Speaker
Description
Machine learning (ML) has rapidly emerged as one of the most dominant and cross-disciplinary scientific fields of our time. Driven by its immense predictive power, it has achieved widespread public integration. Historically, algorithmic decision-making tools specialized in singular tasks, performing them without significant error and thereby earning societal trust. Today, the public extrapolates this trustworthiness to modern AI and ML. However, unlike traditional algorithms, ML models are largely evaluated on their predictive accuracy on held-out data, frequently failing to report confidence intervals or quantifiable uncertainties.
This blind trust masks a profound epistemological shortcoming: current ML practices often fail to adhere to the scientific method. In the chase for high accuracy, the field frequently ignores the underlying causal and latent structures of its models. By largely abandoning hypothesis testing and uncertainty quantification, ML risks leaning toward pseudoscience, generating outputs that are highly correlated but scientifically uninterpretable.

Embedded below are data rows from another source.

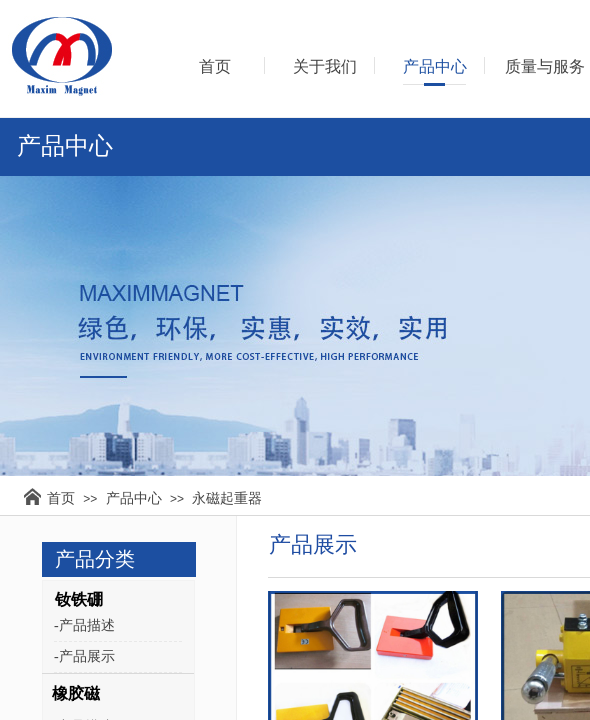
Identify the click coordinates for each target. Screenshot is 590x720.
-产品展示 (84, 656)
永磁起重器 (227, 498)
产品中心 (134, 498)
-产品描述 (84, 625)
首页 (61, 498)
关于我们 (325, 66)
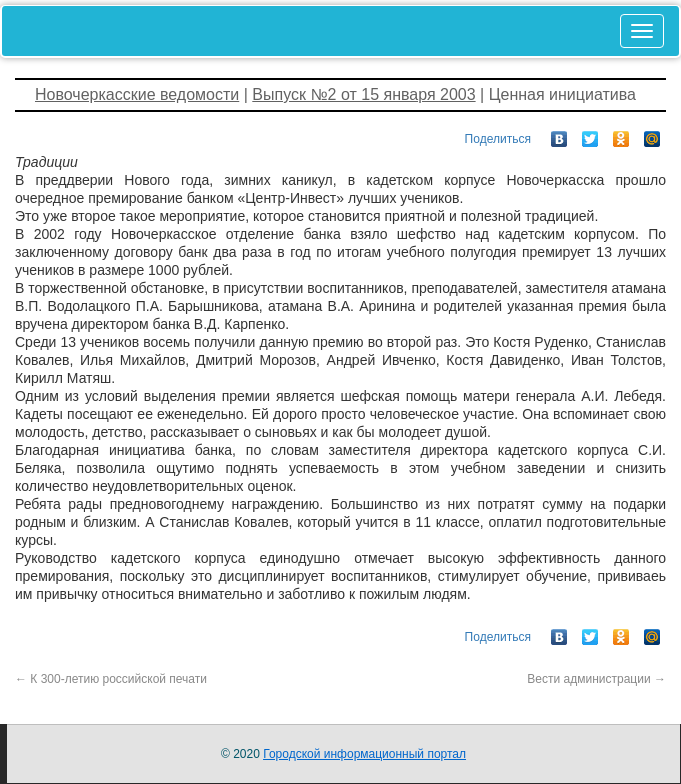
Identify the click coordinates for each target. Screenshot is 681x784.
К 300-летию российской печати (111, 679)
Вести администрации (596, 679)
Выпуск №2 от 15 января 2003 (363, 94)
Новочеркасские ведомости (137, 94)
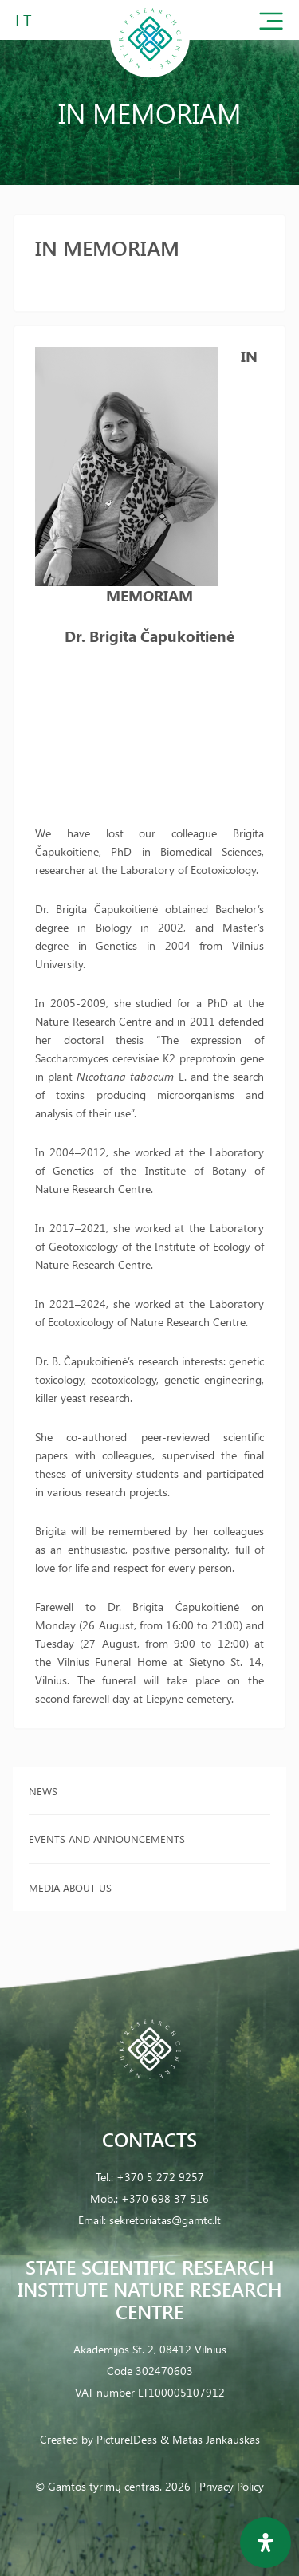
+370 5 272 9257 (160, 2176)
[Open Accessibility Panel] (265, 2542)
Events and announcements (107, 1838)
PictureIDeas (126, 2439)
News (43, 1791)
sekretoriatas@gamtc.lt (165, 2219)
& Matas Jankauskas (210, 2439)
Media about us (70, 1887)
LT (23, 19)
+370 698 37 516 (165, 2198)
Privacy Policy (231, 2486)
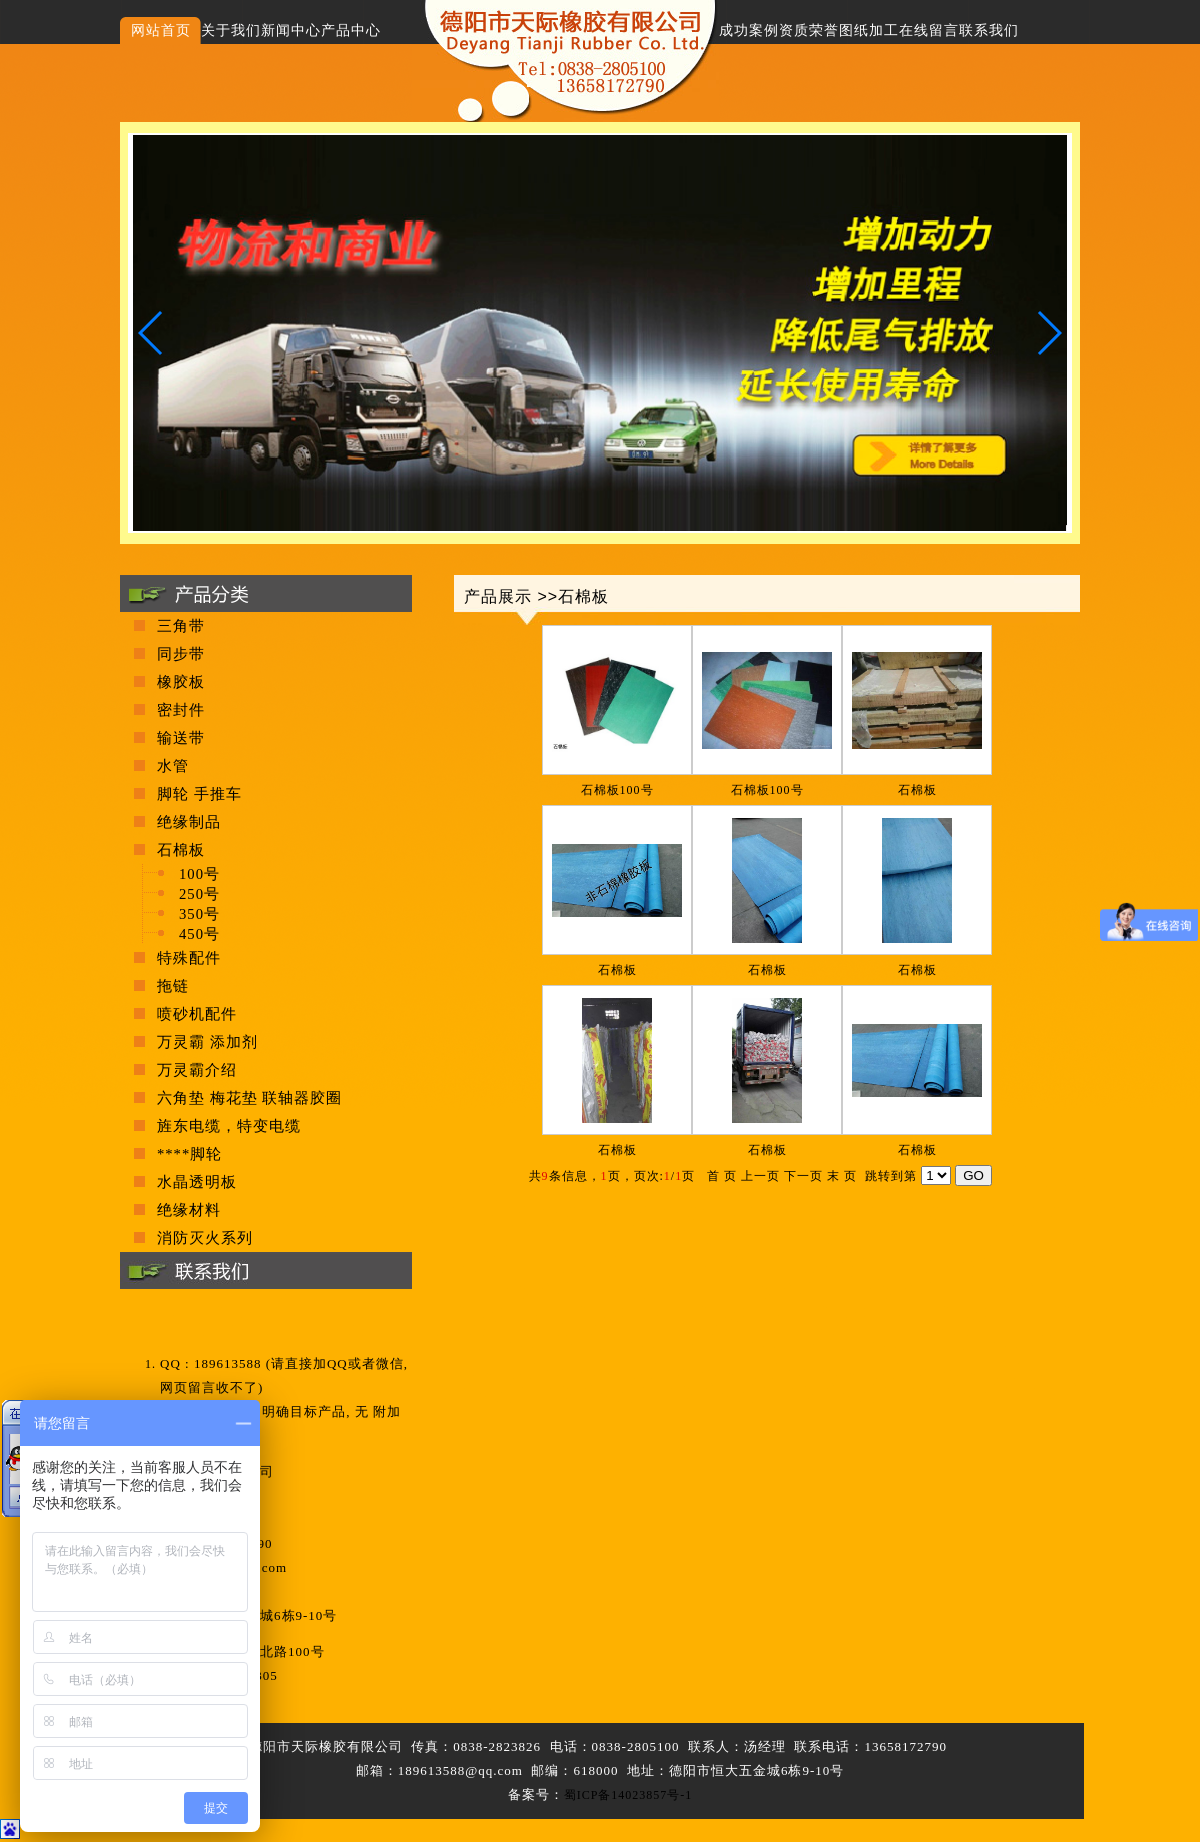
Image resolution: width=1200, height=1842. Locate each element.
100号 (199, 874)
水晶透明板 (197, 1182)
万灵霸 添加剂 (207, 1042)
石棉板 (917, 790)
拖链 (173, 986)
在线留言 (929, 30)
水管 (173, 766)
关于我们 (231, 30)
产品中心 (351, 30)
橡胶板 (181, 682)
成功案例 (749, 30)
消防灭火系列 (205, 1238)
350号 (199, 914)
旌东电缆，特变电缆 (229, 1126)
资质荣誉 (809, 30)
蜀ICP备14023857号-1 (628, 1795)
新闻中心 (291, 30)
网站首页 (161, 30)
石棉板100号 (617, 790)
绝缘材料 (189, 1210)
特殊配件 (189, 958)
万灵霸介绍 (197, 1070)
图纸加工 (869, 30)
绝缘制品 (189, 822)
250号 (199, 894)
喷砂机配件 (197, 1014)
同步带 (181, 654)
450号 (199, 934)
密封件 (181, 710)
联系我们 (989, 30)
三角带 (181, 626)
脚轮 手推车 (199, 794)
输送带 (181, 738)
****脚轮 (189, 1154)
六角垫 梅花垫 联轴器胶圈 (249, 1098)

Despite these epistemological flaws, machine learning possesses one distinct scientific advantage: high reproducibility. While many traditional sciences are currently hindered by a reproducibility crisis, ML experiments—given the same data and methods—can reliably be recreated by peers. However, simply reproducing an unscientific, black-box result does not magically render it scientific.
Furthermore, strict data-sharing is often bottlenecked by privacy concerns, proprietary restrictions, and poor data quality. In the absence of universally accessible data, the rigorous sharing of methodologies becomes paramount.
For machine learning to mature from a purely applied predictive tool into a scientifically rigorous discipline, it must fundamentally change its software practices. Replicable science in the AI era demands more than just shared weights; it requires the production and maintenance of reusable, modular, and open-source software. By building transparent codebases, Research Software Engineers empower the scientific community to peer into the black box, rigorously test hypotheses, and ensure that ML's undeniable predictive power is finally matched by genuine scientific trustworthiness.